[Start of Attachment]

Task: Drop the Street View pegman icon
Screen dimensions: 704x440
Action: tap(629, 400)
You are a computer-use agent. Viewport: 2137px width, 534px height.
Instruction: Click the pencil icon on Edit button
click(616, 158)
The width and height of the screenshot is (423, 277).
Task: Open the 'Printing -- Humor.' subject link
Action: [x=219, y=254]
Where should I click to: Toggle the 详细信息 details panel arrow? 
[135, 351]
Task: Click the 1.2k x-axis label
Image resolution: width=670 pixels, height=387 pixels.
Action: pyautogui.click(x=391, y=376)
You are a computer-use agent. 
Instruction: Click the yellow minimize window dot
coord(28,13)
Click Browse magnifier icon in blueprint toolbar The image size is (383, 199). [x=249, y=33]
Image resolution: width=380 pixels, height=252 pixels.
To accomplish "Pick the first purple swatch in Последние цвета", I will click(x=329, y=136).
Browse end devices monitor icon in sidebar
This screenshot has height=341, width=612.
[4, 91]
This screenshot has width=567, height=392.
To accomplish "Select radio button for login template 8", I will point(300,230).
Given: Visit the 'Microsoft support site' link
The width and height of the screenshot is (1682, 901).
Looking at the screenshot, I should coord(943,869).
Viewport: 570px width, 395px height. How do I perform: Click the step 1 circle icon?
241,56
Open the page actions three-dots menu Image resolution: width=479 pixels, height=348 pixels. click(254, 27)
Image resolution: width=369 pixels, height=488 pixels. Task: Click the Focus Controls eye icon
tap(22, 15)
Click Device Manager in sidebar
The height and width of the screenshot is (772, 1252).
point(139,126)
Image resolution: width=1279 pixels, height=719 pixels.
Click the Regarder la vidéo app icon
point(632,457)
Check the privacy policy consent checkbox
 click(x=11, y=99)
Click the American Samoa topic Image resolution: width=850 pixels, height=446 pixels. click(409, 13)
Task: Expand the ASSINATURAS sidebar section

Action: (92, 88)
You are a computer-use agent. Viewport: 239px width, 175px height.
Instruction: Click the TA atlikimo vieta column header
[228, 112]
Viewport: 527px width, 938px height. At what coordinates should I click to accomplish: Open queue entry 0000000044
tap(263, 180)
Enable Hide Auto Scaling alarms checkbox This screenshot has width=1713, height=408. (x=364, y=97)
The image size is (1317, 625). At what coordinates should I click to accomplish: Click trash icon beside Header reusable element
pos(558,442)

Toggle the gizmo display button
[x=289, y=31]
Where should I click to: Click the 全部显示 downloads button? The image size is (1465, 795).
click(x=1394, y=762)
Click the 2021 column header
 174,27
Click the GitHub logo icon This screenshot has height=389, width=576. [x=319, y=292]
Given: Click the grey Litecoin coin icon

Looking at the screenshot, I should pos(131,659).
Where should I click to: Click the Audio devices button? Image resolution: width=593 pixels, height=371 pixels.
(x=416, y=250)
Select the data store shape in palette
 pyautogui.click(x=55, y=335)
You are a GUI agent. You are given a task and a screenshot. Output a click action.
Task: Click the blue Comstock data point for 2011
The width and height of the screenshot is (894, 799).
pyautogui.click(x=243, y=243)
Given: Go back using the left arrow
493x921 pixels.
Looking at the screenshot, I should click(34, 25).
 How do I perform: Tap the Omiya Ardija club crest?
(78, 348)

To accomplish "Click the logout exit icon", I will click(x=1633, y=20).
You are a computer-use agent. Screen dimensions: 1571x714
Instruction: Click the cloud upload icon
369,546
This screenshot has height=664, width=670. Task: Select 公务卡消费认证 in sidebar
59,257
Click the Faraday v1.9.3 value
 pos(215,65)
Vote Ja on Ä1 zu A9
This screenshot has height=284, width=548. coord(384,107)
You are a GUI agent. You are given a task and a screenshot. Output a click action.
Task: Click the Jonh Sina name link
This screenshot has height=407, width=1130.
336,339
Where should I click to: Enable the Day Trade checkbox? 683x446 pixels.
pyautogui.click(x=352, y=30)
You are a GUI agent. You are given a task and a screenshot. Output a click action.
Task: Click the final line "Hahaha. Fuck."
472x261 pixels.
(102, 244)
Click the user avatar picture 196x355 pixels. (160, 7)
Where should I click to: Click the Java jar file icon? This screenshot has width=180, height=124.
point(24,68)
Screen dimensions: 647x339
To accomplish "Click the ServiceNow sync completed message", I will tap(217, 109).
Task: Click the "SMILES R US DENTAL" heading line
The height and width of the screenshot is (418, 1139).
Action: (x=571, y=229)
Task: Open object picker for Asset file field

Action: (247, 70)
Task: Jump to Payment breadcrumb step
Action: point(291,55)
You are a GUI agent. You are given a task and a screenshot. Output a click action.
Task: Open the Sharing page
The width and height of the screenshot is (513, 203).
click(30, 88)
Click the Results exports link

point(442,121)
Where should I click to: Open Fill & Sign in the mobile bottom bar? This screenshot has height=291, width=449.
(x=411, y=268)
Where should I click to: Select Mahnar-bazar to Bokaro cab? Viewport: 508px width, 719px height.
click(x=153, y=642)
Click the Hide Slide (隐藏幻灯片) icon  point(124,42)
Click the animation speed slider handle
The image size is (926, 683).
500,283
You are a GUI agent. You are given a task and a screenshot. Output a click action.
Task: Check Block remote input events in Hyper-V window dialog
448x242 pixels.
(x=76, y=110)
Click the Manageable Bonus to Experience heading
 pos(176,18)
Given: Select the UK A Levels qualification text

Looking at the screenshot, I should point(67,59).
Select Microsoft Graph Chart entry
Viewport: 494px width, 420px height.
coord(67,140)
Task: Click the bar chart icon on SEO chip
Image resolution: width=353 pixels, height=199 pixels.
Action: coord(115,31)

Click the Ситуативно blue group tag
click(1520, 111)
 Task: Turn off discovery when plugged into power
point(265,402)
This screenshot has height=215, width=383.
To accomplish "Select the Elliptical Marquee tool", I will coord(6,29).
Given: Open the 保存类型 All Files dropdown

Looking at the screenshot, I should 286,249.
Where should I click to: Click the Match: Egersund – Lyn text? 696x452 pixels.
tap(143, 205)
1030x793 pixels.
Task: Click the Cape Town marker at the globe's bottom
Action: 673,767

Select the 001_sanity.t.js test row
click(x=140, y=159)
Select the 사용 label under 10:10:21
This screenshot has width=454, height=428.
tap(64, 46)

[End of Attachment]

▶ **About this task**
Your answer should be only the number of lines, in the entries above, that include "computer".

▶ **Task solution**
4